### Instructions to follow
For the entries below, print exactly the lines between the line holding "At what coordinates should I click to accomplish: Switch" and the line holding "Given: Expand SKU orders metric details", inclusive, and nothing else.

----------

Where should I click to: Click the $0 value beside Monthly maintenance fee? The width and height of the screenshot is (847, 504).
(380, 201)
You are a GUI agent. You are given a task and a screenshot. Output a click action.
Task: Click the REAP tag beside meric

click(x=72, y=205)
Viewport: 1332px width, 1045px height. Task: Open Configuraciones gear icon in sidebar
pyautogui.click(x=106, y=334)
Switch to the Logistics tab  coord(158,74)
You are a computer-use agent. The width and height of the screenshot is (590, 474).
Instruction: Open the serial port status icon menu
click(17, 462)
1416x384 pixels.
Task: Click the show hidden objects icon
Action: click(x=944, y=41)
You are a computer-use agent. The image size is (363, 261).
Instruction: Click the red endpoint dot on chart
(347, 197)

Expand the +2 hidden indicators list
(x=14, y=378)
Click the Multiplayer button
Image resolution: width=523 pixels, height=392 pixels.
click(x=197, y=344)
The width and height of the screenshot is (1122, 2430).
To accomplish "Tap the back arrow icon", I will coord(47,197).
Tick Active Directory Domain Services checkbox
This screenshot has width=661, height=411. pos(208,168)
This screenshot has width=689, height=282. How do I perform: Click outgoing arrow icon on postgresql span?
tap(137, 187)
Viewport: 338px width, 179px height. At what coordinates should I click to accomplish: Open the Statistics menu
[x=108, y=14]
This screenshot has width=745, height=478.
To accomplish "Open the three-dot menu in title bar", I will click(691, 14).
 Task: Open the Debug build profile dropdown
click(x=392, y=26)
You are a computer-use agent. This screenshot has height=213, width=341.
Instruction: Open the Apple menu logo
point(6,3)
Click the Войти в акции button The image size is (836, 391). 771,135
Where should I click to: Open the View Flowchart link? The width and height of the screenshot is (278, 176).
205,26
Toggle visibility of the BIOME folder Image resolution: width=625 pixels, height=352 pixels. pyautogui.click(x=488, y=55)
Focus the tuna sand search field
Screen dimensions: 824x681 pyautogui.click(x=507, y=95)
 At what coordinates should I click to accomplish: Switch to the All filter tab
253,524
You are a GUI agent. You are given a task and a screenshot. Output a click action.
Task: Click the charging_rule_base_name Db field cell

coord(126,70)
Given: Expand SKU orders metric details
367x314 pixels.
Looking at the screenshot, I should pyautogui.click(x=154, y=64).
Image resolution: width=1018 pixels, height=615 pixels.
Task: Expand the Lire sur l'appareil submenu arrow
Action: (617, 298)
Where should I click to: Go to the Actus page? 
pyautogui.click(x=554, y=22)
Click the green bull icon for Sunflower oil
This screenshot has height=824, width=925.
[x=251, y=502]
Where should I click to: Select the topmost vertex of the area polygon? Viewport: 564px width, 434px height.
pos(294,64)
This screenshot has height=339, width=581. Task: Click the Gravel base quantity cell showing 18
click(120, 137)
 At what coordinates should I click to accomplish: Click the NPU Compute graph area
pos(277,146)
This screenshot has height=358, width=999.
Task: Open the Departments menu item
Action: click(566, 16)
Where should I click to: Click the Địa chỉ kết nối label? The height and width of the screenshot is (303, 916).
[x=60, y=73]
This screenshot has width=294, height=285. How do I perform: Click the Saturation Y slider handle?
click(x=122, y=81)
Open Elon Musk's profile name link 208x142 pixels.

----------

### Written answer
 At what coordinates should I click to accomplish: Switch to the All filter tab
253,524
You are a GUI agent. You are given a task and a screenshot. Output a click action.
Task: Click the charging_rule_base_name Db field cell

coord(126,70)
Given: Expand SKU orders metric details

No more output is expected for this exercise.